Une décision jugée néfaste et injustifiée
FERMETURE DU BUREAU RÉGIONAL DU CONSEIL DU STATUT DE LA FEMME
Le caucus des députés(e) de Lanaudière déplore la fermeture de sept bureaux régionaux du Conseil du statut de la femme, qui aura comme conséquence que le bureau territorial de la région de Joliette sera fermé d'ici le 1er avril.
L'une des raisons invoquée par le Conseil du statut de la femme (CSF) pour procéder à cette réorganisation est son manque de ressources humaines et financières. «Comment le CSF peut-il continuer à offrir des services de qualité aux groupes de femmes partout au Québec alors que son budget n'a pas été revu depuis de nombreuses années et qu'il fonctionne avec un effectif réduit?» ont demandé les députés Nicolas Marceau (Rousseau), Mathieu Traversy (Terrebonne) et Guillaume Tremblay (Masson).
Une équipe régionale... à Québec
Le Parti Québécois remet en question l'explication donnée : le Secrétariat à la condition féminine aurait mis en place sa propre équipe régionale afin de coordonner la mise en œuvre de la Politique d'égalité entre les femmes et les hommes. «Le seul bureau du Secrétariat est à Québec! Comment peut-on le plus sérieusement du monde appeler cela une équipe régionale?» s'est interrogé le président du caucus régional et député de Berthier, André Villeneuve.

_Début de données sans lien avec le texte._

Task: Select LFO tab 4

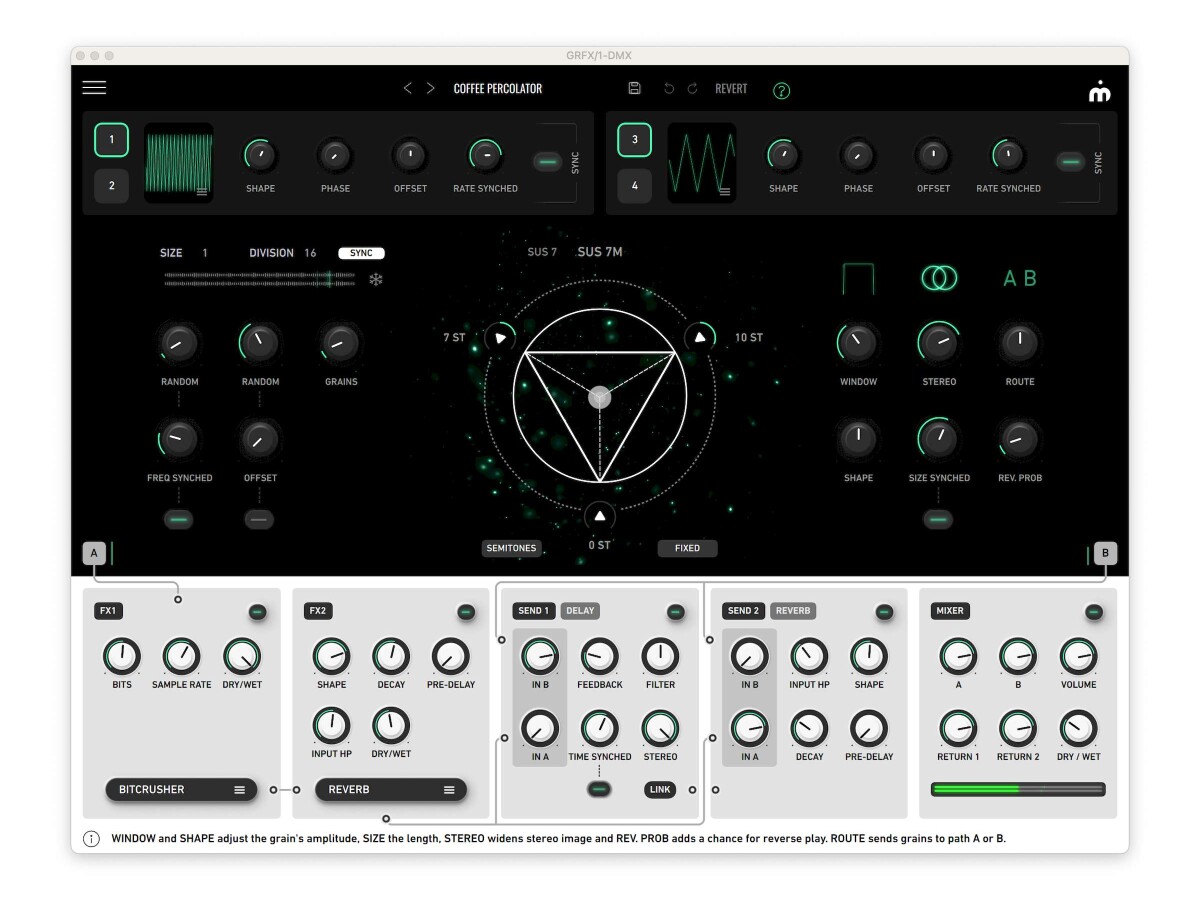Action: [634, 186]
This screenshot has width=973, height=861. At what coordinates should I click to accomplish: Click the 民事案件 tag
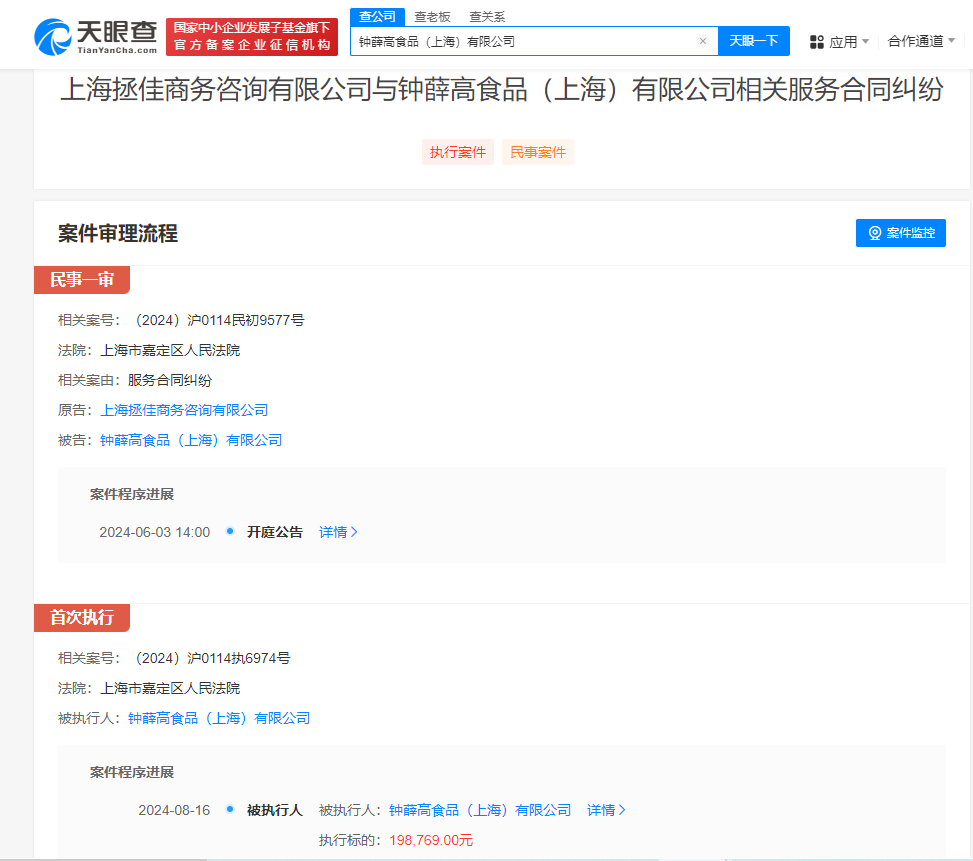pos(538,152)
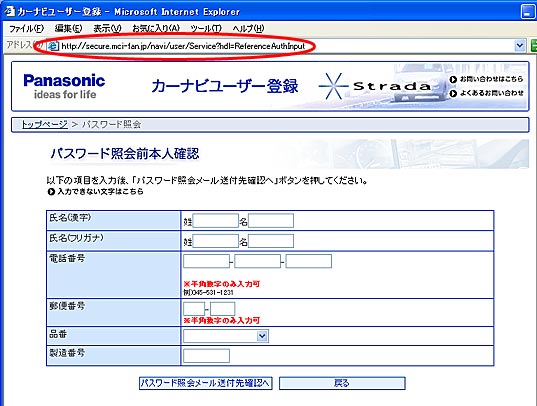537x406 pixels.
Task: Click the IE page icon in address bar
Action: (x=53, y=46)
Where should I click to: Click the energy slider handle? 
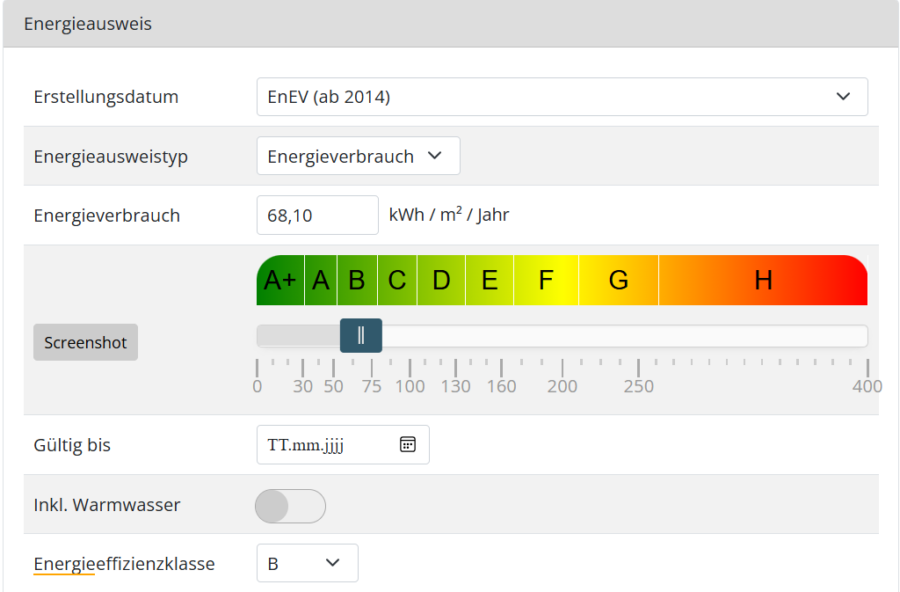(x=360, y=336)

Ce regroupement fait en sorte que la région de Lanaudière ne sera plus directement desservie par les services du Conseil du statut de la femme. «C'est inconcevable de penser que l'on puisse offrir la même qualité de service en travaillant de Montréal plutôt qu'en étant bien implanté dans la région. On connaît vraiment la réalité et les problématiques vécues par les femmes quand on les vit avec elles. Les services requis ne sont pas théoriques, mais pratiques et doivent prendre en compte les réalités quotidiennes de la vie des femmes de la région», a affirmé Véronique Hivon, députée de Joliette. «Quand on sait que les groupes de femmes sont parmi les moins bien nantis de tous les organismes sans but lucratif, il est assez étonnant de voir que l'on décide justement de sabrer dans ce budget», s'est étonné Scott McKay, député de L'Assomption.
«Nous demandons que le gouvernement prenne enfin ses responsabilités et agisse dès maintenant pour que le Conseil du statut de la femme continue à offrir des services dans notre région», ont conclu les députés du caucus de Lanaudière.